The study, which was published last year and promoted by NIJ in a tweet on Thursday, also found that various tests, including standing on one leg, balancing and walking and turning, “were not sensitive to cannabis intoxication for any of the study participants.”
Throughout the tests, participants’ blood, urine and oral fluid were collected and then sent to forensic laboratories.
“Results from the toxicology tests showed that the levels of all three targeted cannabis components (THC, cannabidiol, and cannabinol) in blood, urine, and oral fluid did not correlate with cognitive or psychomotor impairment measures for oral or vaporized cannabis administration,” NIJ said.
“Many of their study participants had significantly decreased cognitive and psychomotor functioning even when their blood, urine, and oral fluid contained low levels of THC,” the federal agency continued. “The researchers also observed that standardized field sobriety tests commonly used to detect driving under the influence of drugs or alcohol were not effective in detecting marijuana intoxication.”
In other words, THC does lead to impairment—but the concentration of that compound in bodily fluids does not accurately correlate with the extent to which a person is impaired.
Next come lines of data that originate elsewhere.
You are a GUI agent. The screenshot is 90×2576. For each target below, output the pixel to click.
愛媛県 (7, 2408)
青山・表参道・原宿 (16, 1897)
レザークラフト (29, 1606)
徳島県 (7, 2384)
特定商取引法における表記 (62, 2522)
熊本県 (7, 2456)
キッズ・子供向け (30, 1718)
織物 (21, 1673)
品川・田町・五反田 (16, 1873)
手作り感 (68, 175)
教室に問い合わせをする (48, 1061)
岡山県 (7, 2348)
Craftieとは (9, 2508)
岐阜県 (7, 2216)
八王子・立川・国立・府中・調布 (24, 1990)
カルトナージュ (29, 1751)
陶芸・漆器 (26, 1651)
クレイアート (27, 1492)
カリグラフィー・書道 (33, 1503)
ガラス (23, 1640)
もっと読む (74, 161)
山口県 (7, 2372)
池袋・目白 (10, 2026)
And in low doses, it seems some people are not negatively impacted, at least with respect to the standard tests that the researchers utilized.
Late last year, a different study published in the Journal of the American Medical Association found that low levels of CBD do not appear to have a significant impact on driving, and low-level THC consumption has an impact that is “modest in magnitude and similar to that seen in drivers with a 0.05%” blood alcohol concentration.
A a congressional research body also released a report in 2019 that found that evidence about cannabis’s ability to impair driving is currently inconclusive.
Researchers have found on several occasions that traffic fatalities do not increase after a state legalizes marijuana.
Of course, that doesn’t change the fact that both opponents and supporters of legalization generally caution against driving under the influence.